Behavioural Economics and Public Policy

I have posted a few times on the implications of the emerging literature on behavioural economics and public policy for Irish policy. Some readings from a previous post are available here and three others posts with links are available here. For those interested in this area, the following links may be of interest:

(i) Cass Sunstein, who is one of the main figures in this area, recently released a new book called “Simpler: The Future of Government“. It outlines an approach to government that emphasises making regulations, laws and taxes less confusing and more robust. It is partly based on academic work and partly on his time as a senior regulator in the Obama administration. It follows on from some of the ideas in the work Nudge that he co-authored with Richard Thaler. I recommend this book to anyone involved in designing regulation, taxation and policy. It is short and written clearly by someone with experience both as a high-profile academic and a senior policy-maker.

(ii) The US have now set up a version of the UK Behavioural Insights team. Details of that are here.

(iii) One of the researchers in our group has put together a data-base of studies employing what can loosely be called “Nudges” in various areas of policy. He has currently summarised 80 studies and adds to them every week or so. There are some very interesting examples across many areas of policy.

(iv) It is in the list in one of the previous links but the book I most recommend for a wide overview on behavioural science perspectives on policy is Shafir’s “Behavioural Foundations of Public Policy“. A bit heavy (in both senses of the word) if you are looking for beach-reading but I can’t recommend it more highly to people wanting a grounding in this area.

(v) I have also put together a fairly detailed reading list on behavioural economics and public policy, including legal and ethical issues.

(vi) Apologies for blatant plug but we have started our own graduate programme in this area. Queries welcome.

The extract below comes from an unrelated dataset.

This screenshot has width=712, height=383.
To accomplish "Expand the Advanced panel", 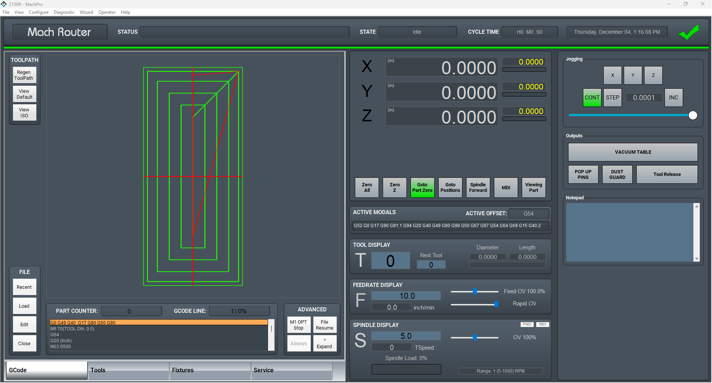I will click(x=324, y=343).
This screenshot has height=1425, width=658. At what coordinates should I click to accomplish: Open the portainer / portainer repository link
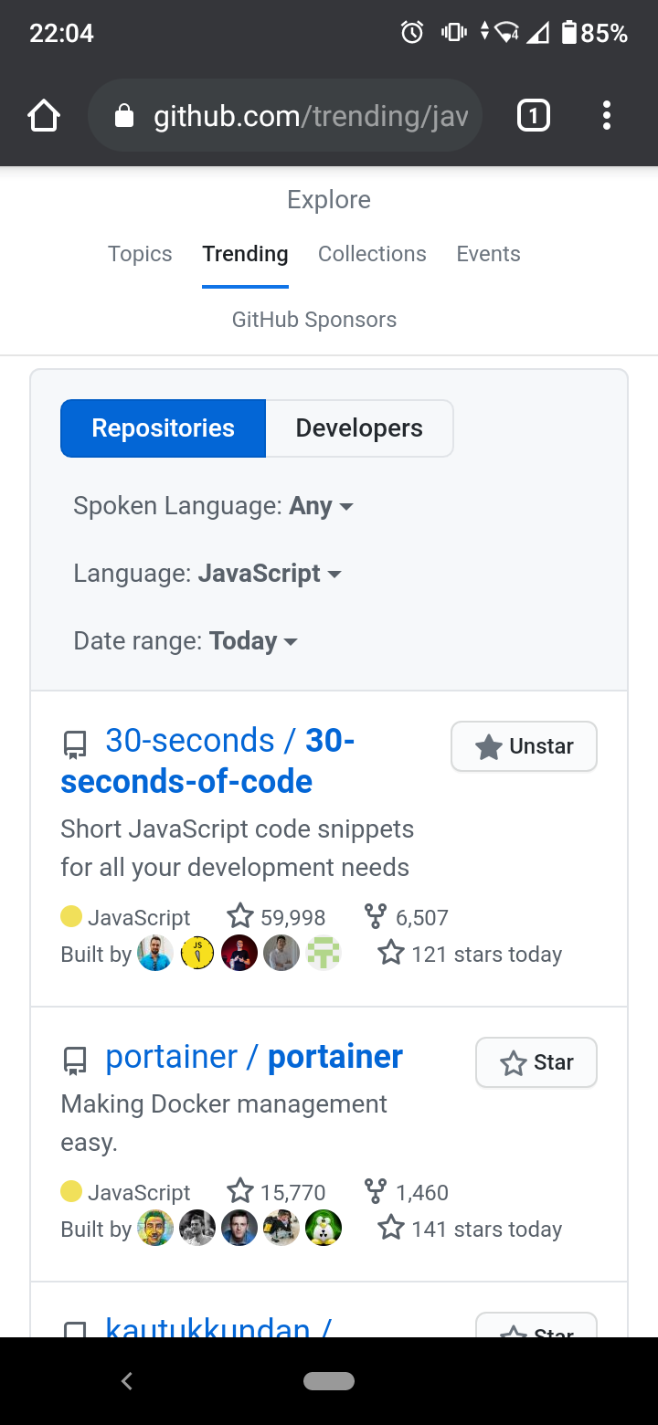pyautogui.click(x=254, y=1056)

(vii) Added from the comments, Kevin Denny has a list of behavioural economics resources

Finally, would be interested in people’s thoughts on this agenda in the area of Irish public policy. Are there areas where changing of default options could bring defined improvements in public services? Are there environmental changes in areas like taxation, education, health, waste management that could be enacted to improve outcomes in these areas? What areas of public policy would most benefit from reducing complexity of rules and regulations? And on the other hand, are these types of policies a distraction from real macroeconomic and social issues? How much should economics education take on board new models emerging from behavioural economics?

23 replies on “Behavioural Economics and Public Policy”

From conversations I have had with civil servants here, there is an active interest amongst policy makers in Behavioural Economics. For example the Revenue Commissioners have done some interesting experiments on tax compliance (see link below).
I have also put together a set of resources including various links, papers, videos and so on:

Once the effects of migration have been felt, the word “Irish” may no longer apply, as majority identity will be “European”.

Those who fail to understand history …… Is it accurate to say that Population in Ireland, including Africans and Europeans and Irish is still less than in the 15th Century?

@ liam
Any thoughts on the efficacy of the UK’s nudge unit in downing st?
I have to say I don’t have much time for Sunstein. Read a very good article a while ago about him and Samantha Power but don’t have the link to hand. The crisis in the US needs more than nudges IMO. Capital is the problem.

I guess that what concerns me about this sort of thing is the certainty that it will be applied in support of policies that are not as positive as those in the database. Another mechanism for soft social control in a world in which social control is already reverting to being far too pervasive.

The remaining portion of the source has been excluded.